**WHAT TO PRODUCE:**
So that nothing is lost, transcribe each line of the records exactly.

DATA FOR PROCESSING START

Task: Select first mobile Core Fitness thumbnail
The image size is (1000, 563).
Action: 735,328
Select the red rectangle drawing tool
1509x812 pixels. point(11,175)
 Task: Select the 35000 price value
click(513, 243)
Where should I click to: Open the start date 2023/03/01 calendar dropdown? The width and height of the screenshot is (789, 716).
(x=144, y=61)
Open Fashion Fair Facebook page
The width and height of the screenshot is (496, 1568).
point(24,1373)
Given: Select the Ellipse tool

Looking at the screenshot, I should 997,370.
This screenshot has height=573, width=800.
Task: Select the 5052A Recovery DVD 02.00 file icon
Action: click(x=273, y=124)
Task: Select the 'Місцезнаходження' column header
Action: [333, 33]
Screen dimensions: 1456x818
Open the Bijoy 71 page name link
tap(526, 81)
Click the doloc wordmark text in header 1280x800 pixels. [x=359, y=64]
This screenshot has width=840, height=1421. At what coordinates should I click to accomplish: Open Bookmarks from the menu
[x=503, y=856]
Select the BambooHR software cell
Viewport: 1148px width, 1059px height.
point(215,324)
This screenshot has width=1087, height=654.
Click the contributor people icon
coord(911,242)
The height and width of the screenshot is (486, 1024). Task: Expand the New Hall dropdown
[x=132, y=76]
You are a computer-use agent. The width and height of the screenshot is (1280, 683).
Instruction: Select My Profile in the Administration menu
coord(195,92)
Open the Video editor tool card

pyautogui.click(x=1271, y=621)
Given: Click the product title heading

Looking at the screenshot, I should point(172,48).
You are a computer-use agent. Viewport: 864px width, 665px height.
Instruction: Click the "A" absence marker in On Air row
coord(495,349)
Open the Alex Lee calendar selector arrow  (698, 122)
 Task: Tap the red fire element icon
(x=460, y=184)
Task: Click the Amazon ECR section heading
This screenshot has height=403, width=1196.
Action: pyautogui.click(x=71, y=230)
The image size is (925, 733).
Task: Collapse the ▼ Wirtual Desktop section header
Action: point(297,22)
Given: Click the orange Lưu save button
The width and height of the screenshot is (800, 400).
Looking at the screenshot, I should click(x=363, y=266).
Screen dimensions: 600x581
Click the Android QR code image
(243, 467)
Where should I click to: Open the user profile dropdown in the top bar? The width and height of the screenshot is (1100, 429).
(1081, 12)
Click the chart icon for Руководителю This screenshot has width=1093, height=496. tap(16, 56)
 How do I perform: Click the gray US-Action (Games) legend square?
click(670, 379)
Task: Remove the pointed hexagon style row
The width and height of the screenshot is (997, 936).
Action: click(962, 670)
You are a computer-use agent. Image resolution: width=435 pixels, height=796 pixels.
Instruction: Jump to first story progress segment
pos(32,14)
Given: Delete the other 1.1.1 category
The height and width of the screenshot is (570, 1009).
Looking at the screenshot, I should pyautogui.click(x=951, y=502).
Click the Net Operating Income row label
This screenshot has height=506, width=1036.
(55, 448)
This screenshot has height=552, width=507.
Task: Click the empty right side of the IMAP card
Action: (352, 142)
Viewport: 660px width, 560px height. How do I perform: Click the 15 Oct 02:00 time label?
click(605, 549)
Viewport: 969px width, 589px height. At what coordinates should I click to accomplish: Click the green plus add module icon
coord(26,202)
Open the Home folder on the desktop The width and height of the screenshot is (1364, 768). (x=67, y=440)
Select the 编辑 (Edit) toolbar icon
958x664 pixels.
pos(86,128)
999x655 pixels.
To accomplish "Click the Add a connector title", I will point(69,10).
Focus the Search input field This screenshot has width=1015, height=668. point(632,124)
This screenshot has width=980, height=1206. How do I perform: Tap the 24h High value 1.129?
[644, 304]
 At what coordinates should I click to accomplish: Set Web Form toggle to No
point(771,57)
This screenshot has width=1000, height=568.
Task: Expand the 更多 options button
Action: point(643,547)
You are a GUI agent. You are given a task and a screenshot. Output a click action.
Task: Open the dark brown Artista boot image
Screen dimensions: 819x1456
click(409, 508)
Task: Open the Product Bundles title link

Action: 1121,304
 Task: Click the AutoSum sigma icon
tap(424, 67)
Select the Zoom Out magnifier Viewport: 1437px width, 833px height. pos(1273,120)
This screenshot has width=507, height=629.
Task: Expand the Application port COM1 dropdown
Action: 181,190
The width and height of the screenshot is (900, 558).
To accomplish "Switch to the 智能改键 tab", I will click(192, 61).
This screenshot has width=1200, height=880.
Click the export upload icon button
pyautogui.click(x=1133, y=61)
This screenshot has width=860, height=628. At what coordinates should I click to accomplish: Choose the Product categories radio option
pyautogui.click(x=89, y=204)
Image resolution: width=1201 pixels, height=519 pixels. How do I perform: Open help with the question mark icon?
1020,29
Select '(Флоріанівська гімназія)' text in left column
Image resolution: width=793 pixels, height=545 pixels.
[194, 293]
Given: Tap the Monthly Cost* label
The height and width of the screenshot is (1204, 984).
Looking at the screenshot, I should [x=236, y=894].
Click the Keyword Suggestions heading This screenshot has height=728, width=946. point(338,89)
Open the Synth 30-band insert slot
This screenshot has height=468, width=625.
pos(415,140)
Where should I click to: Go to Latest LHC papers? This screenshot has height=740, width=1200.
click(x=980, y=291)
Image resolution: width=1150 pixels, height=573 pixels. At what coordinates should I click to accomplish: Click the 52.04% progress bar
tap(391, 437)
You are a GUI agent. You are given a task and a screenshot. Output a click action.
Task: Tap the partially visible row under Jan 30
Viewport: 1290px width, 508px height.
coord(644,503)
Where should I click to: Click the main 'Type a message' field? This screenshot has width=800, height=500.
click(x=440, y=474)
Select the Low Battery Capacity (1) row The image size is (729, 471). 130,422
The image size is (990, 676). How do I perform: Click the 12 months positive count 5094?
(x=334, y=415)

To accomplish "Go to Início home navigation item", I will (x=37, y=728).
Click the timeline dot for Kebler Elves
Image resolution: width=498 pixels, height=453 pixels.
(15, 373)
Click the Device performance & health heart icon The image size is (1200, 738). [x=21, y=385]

DATA FOR PROCESSING END

**SOLUTION TO THIS EXERCISE:**
Task: Select first mobile Core Fitness thumbnail
The image size is (1000, 563).
Action: 735,328
Select the red rectangle drawing tool
1509x812 pixels. point(11,175)
 Task: Select the 35000 price value
click(513, 243)
Where should I click to: Open the start date 2023/03/01 calendar dropdown? The width and height of the screenshot is (789, 716).
(x=144, y=61)
Open Fashion Fair Facebook page
The width and height of the screenshot is (496, 1568).
point(24,1373)
Given: Select the Ellipse tool

Looking at the screenshot, I should 997,370.
This screenshot has height=573, width=800.
Task: Select the 5052A Recovery DVD 02.00 file icon
Action: click(x=273, y=124)
Task: Select the 'Місцезнаходження' column header
Action: [333, 33]
Screen dimensions: 1456x818
Open the Bijoy 71 page name link
tap(526, 81)
Click the doloc wordmark text in header 1280x800 pixels. [x=359, y=64]
This screenshot has width=840, height=1421. At what coordinates should I click to accomplish: Open Bookmarks from the menu
[x=503, y=856]
Select the BambooHR software cell
Viewport: 1148px width, 1059px height.
point(215,324)
This screenshot has width=1087, height=654.
Click the contributor people icon
coord(911,242)
The height and width of the screenshot is (486, 1024). Task: Expand the New Hall dropdown
[x=132, y=76]
You are a computer-use agent. The width and height of the screenshot is (1280, 683).
Instruction: Select My Profile in the Administration menu
coord(195,92)
Open the Video editor tool card

pyautogui.click(x=1271, y=621)
Given: Click the product title heading

Looking at the screenshot, I should point(172,48).
You are a computer-use agent. Viewport: 864px width, 665px height.
Instruction: Click the "A" absence marker in On Air row
coord(495,349)
Open the Alex Lee calendar selector arrow  (698, 122)
 Task: Tap the red fire element icon
(x=460, y=184)
Task: Click the Amazon ECR section heading
This screenshot has height=403, width=1196.
Action: pyautogui.click(x=71, y=230)
The image size is (925, 733).
Task: Collapse the ▼ Wirtual Desktop section header
Action: point(297,22)
Given: Click the orange Lưu save button
The width and height of the screenshot is (800, 400).
Looking at the screenshot, I should click(x=363, y=266).
Screen dimensions: 600x581
Click the Android QR code image
(243, 467)
Where should I click to: Open the user profile dropdown in the top bar? The width and height of the screenshot is (1100, 429).
(1081, 12)
Click the chart icon for Руководителю This screenshot has width=1093, height=496. tap(16, 56)
 How do I perform: Click the gray US-Action (Games) legend square?
click(670, 379)
Task: Remove the pointed hexagon style row
The width and height of the screenshot is (997, 936).
Action: click(962, 670)
You are a computer-use agent. Image resolution: width=435 pixels, height=796 pixels.
Instruction: Jump to first story progress segment
pos(32,14)
Given: Delete the other 1.1.1 category
The height and width of the screenshot is (570, 1009).
Looking at the screenshot, I should pyautogui.click(x=951, y=502).
Click the Net Operating Income row label
This screenshot has height=506, width=1036.
(55, 448)
This screenshot has height=552, width=507.
Task: Click the empty right side of the IMAP card
Action: (352, 142)
Viewport: 660px width, 560px height. How do I perform: Click the 15 Oct 02:00 time label?
click(605, 549)
Viewport: 969px width, 589px height. At what coordinates should I click to accomplish: Click the green plus add module icon
coord(26,202)
Open the Home folder on the desktop The width and height of the screenshot is (1364, 768). (x=67, y=440)
Select the 编辑 (Edit) toolbar icon
958x664 pixels.
pos(86,128)
999x655 pixels.
To accomplish "Click the Add a connector title", I will point(69,10).
Focus the Search input field This screenshot has width=1015, height=668. point(632,124)
This screenshot has width=980, height=1206. How do I perform: Tap the 24h High value 1.129?
[644, 304]
 At what coordinates should I click to accomplish: Set Web Form toggle to No
point(771,57)
This screenshot has width=1000, height=568.
Task: Expand the 更多 options button
Action: point(643,547)
You are a GUI agent. You are given a task and a screenshot. Output a click action.
Task: Open the dark brown Artista boot image
Screen dimensions: 819x1456
click(409, 508)
Task: Open the Product Bundles title link

Action: 1121,304
 Task: Click the AutoSum sigma icon
tap(424, 67)
Select the Zoom Out magnifier Viewport: 1437px width, 833px height. pos(1273,120)
This screenshot has width=507, height=629.
Task: Expand the Application port COM1 dropdown
Action: 181,190
The width and height of the screenshot is (900, 558).
To accomplish "Switch to the 智能改键 tab", I will click(192, 61).
This screenshot has width=1200, height=880.
Click the export upload icon button
pyautogui.click(x=1133, y=61)
This screenshot has width=860, height=628. At what coordinates should I click to accomplish: Choose the Product categories radio option
pyautogui.click(x=89, y=204)
Image resolution: width=1201 pixels, height=519 pixels. How do I perform: Open help with the question mark icon?
1020,29
Select '(Флоріанівська гімназія)' text in left column
Image resolution: width=793 pixels, height=545 pixels.
[194, 293]
Given: Tap the Monthly Cost* label
The height and width of the screenshot is (1204, 984).
Looking at the screenshot, I should [x=236, y=894].
Click the Keyword Suggestions heading This screenshot has height=728, width=946. point(338,89)
Open the Synth 30-band insert slot
This screenshot has height=468, width=625.
pos(415,140)
Where should I click to: Go to Latest LHC papers? This screenshot has height=740, width=1200.
click(x=980, y=291)
Image resolution: width=1150 pixels, height=573 pixels. At what coordinates should I click to accomplish: Click the 52.04% progress bar
tap(391, 437)
You are a GUI agent. You are given a task and a screenshot. Output a click action.
Task: Tap the partially visible row under Jan 30
Viewport: 1290px width, 508px height.
coord(644,503)
Where should I click to: Click the main 'Type a message' field? This screenshot has width=800, height=500.
click(x=440, y=474)
Select the Low Battery Capacity (1) row The image size is (729, 471). 130,422
The image size is (990, 676). How do I perform: Click the 12 months positive count 5094?
(x=334, y=415)

To accomplish "Go to Início home navigation item", I will (x=37, y=728).
Click the timeline dot for Kebler Elves
Image resolution: width=498 pixels, height=453 pixels.
(15, 373)
Click the Device performance & health heart icon The image size is (1200, 738). [x=21, y=385]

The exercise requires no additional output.